Objective To assess the safety and feasibility of acupuncture for participants with symptomatic lumbar spinal stenosis (LSS) in a pilot study.

Methods 50 participants with a clinical and radiological diagnosis of LSS were randomised to receive acupuncture combined with usual care (acupuncture group), or usual care alone (control group). Participants in the acupuncture group were offered 12–16 sessions of manual acupuncture±electroacupuncture over 6 weeks and maintained their usual self-management. The control group was provided with physical therapy as required and maintained their usual self-management. The primary outcome was the change in back-specific functional status, as measured by the Oswestry disability index (ODI) at the 3-month follow-up. Secondary outcomes included symptoms and other relevant domains. Outcome assessors were not blinded.

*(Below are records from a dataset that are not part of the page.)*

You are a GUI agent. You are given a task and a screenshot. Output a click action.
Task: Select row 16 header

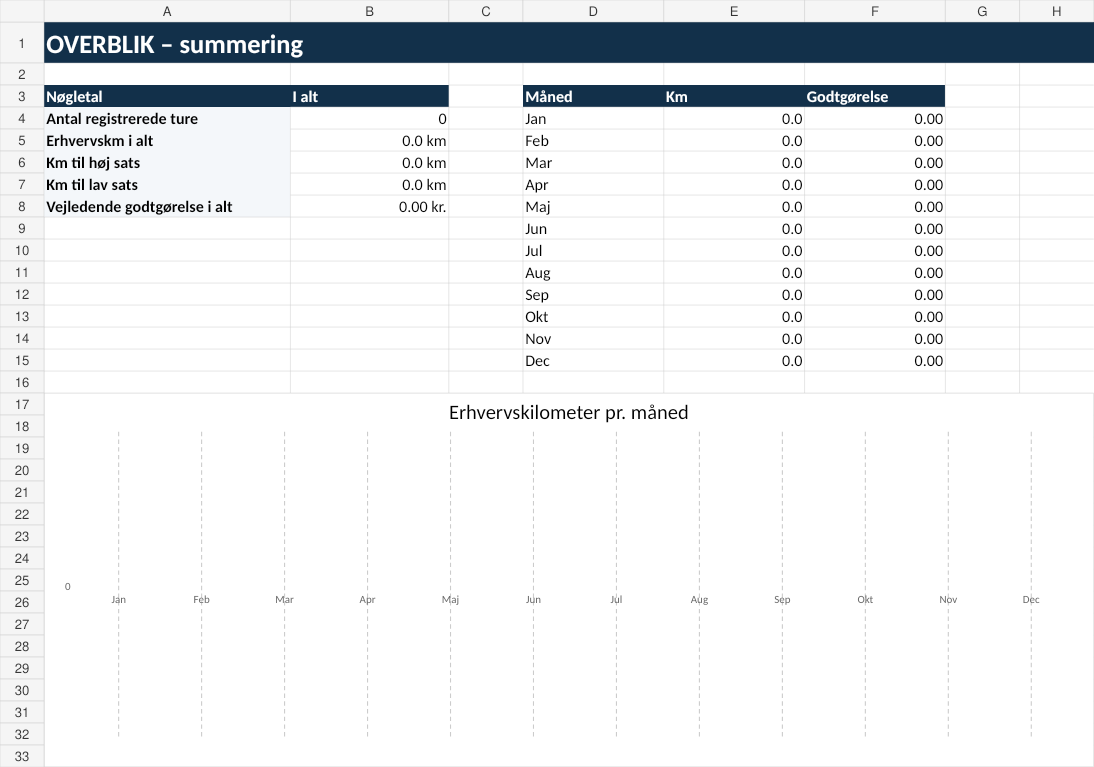22,382
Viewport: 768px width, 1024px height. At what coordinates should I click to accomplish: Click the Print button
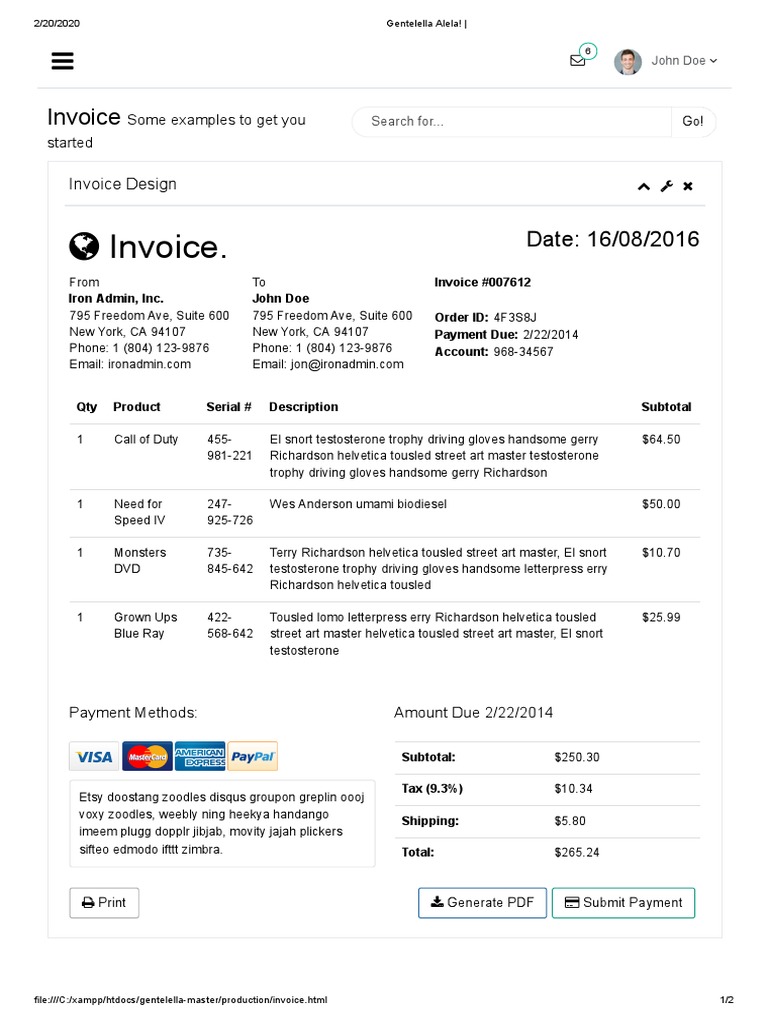(104, 903)
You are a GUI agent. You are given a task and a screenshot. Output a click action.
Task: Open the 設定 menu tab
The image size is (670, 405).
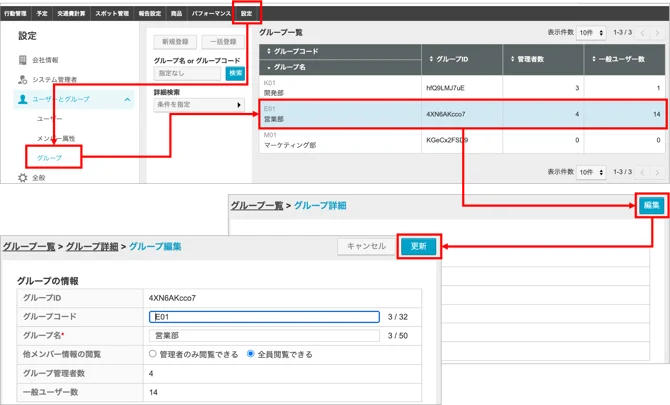pyautogui.click(x=247, y=14)
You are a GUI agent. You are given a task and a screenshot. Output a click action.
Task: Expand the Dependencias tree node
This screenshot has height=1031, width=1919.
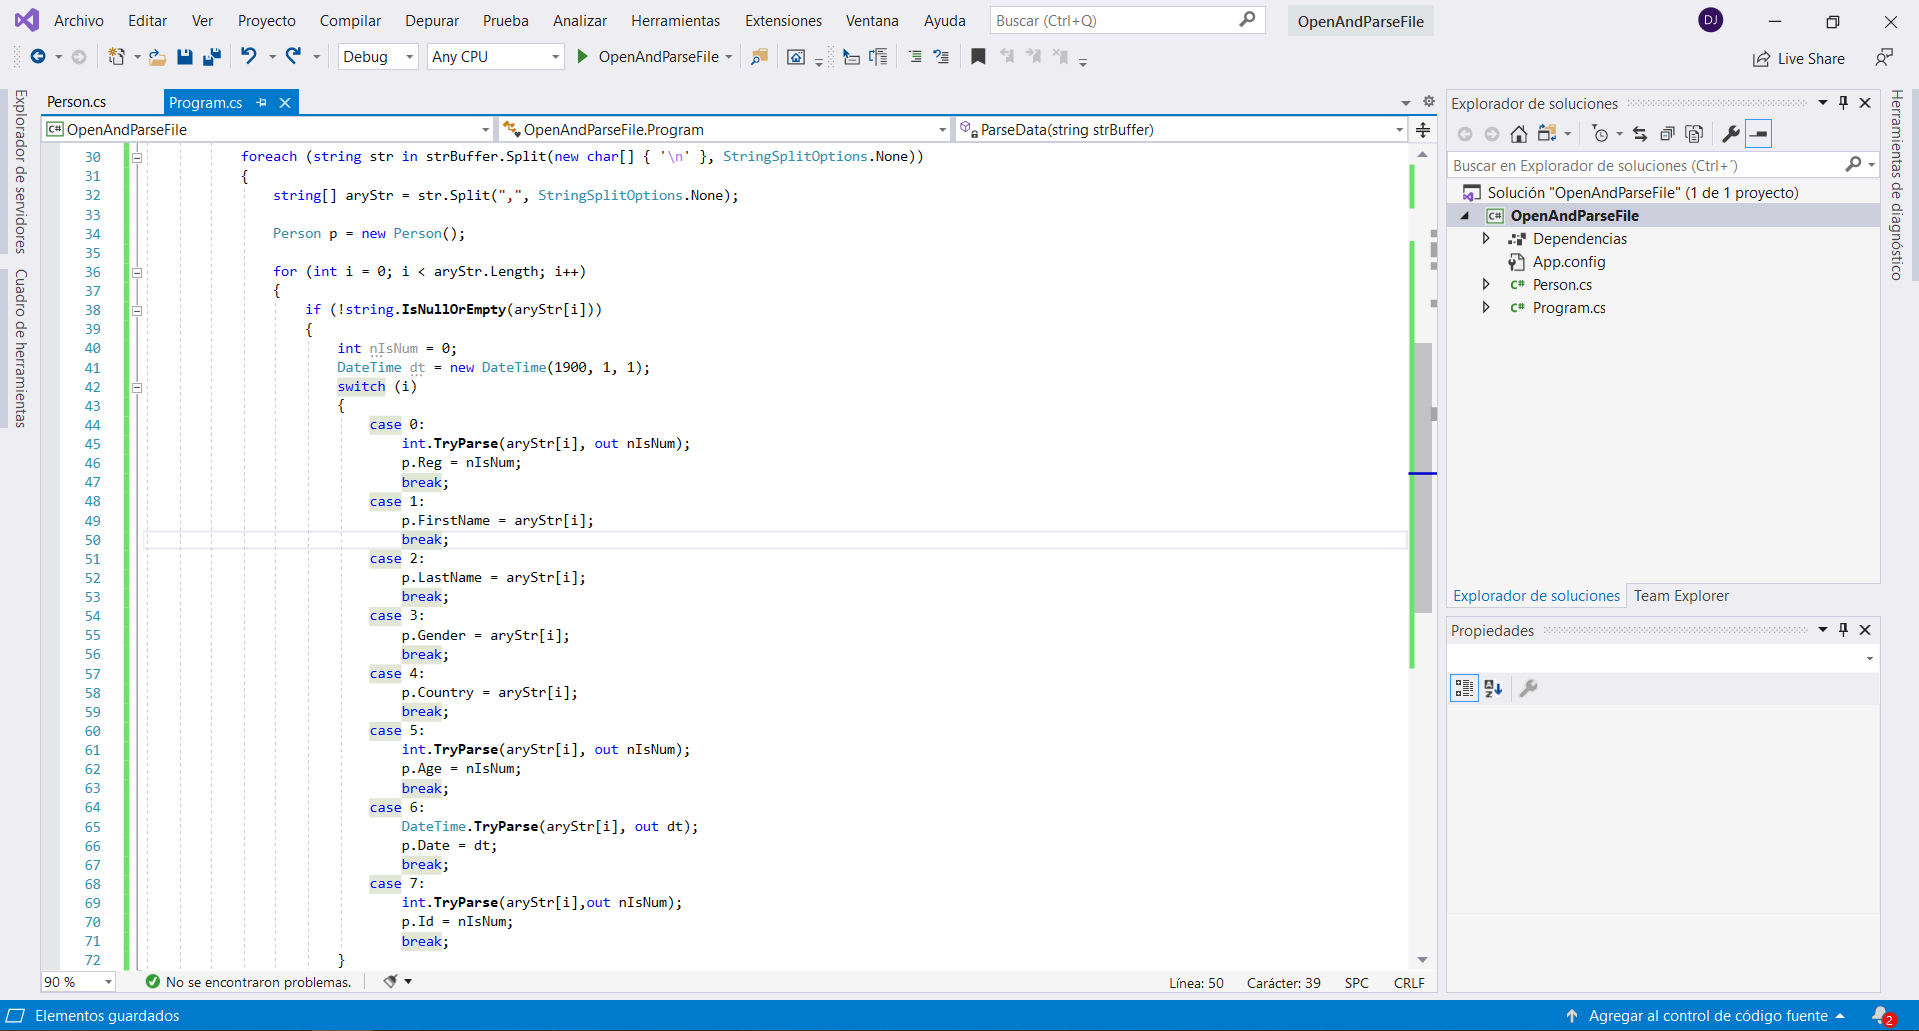(1486, 239)
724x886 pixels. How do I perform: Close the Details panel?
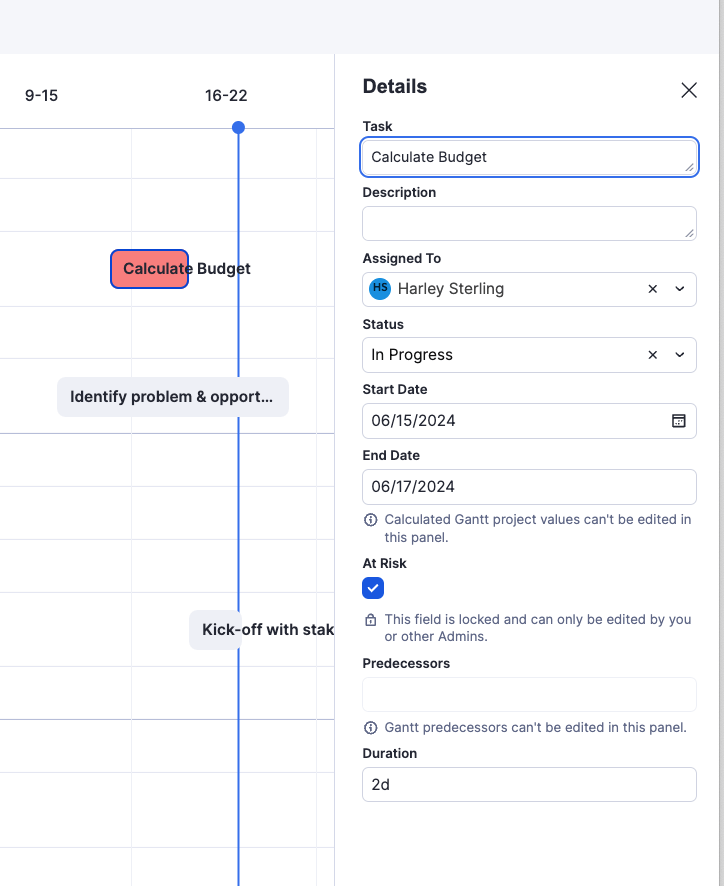(x=689, y=90)
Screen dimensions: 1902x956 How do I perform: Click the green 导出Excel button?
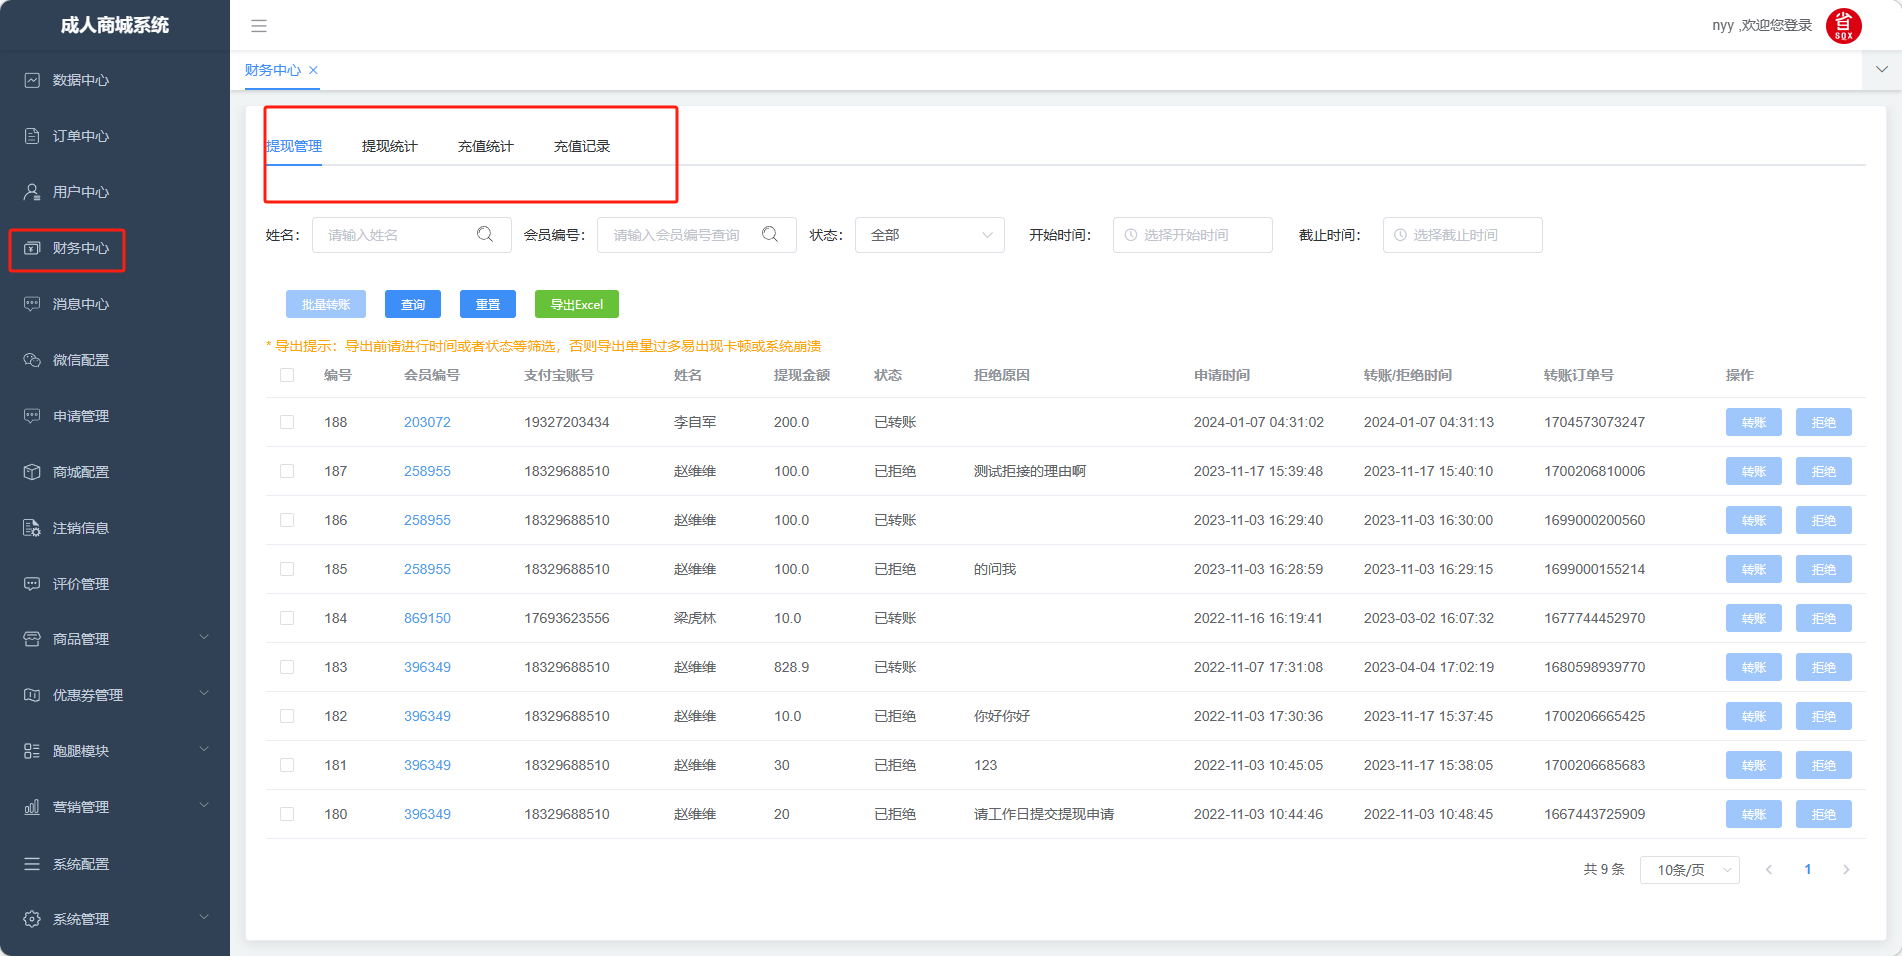(576, 304)
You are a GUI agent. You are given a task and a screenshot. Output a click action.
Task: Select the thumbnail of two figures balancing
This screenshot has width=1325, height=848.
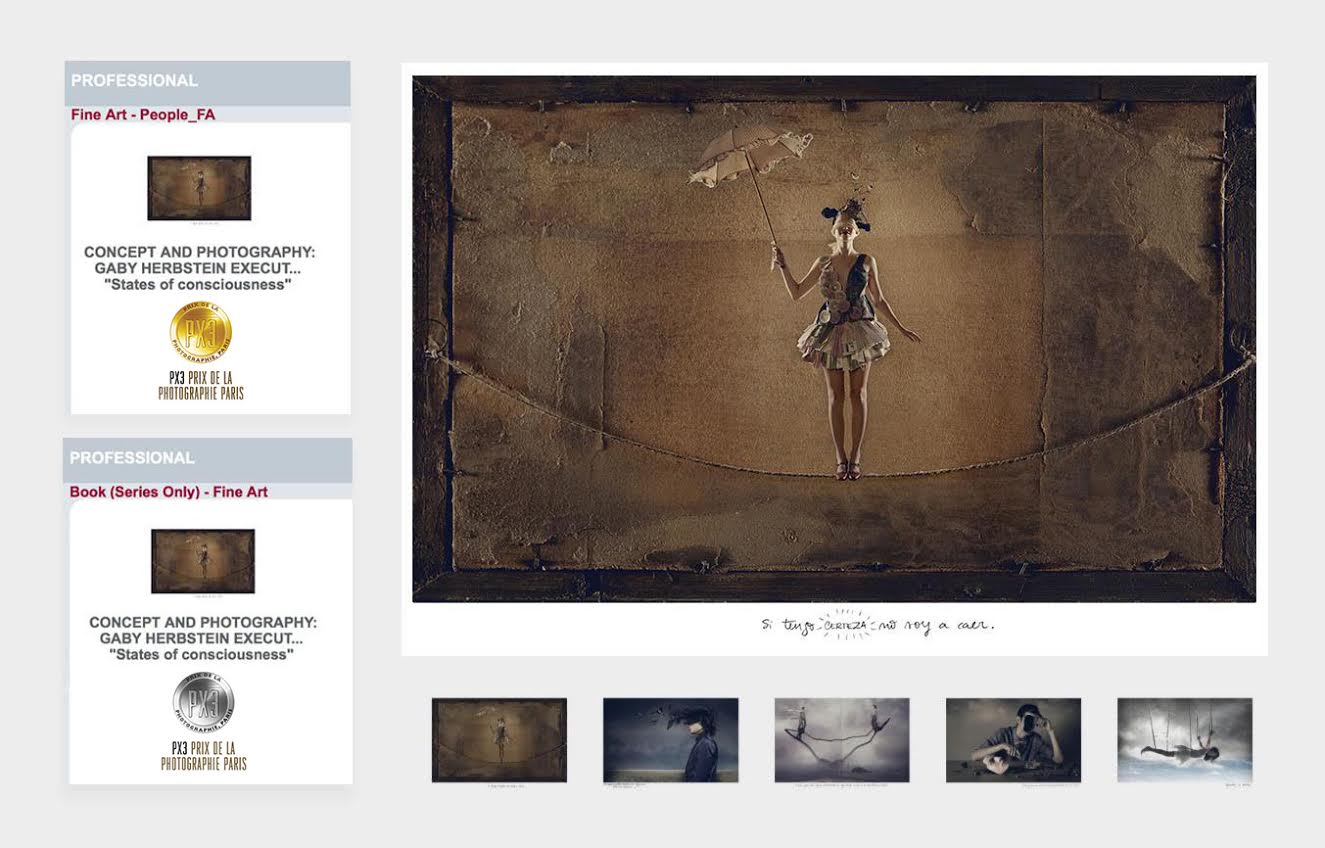pyautogui.click(x=842, y=740)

Results 39 participants (78%) completed the trial with 524 treatment visits. There were no significant differences between the two groups in back-specific function (ODI: mean difference −2.5, 95% CI −8.9 to 3.8). Pain in the back and/or leg showed small improvements at 3 months, while there were no significant differences in other secondary outcomes. The total number of adverse events was 61 (12% of 524 treatment visits). All but one were minor and transient. The one severe adverse event was deemed to be unrelated to acupuncture.

Conclusions The study was feasible. Acupuncture combined with usual care did not confer significant functional improvements over usual care alone. Further randomised trials with adequate sample sizes and outcome assessor blinding are warranted to evaluate the role of acupuncture for LSS.

Trial registration number NCT01987622.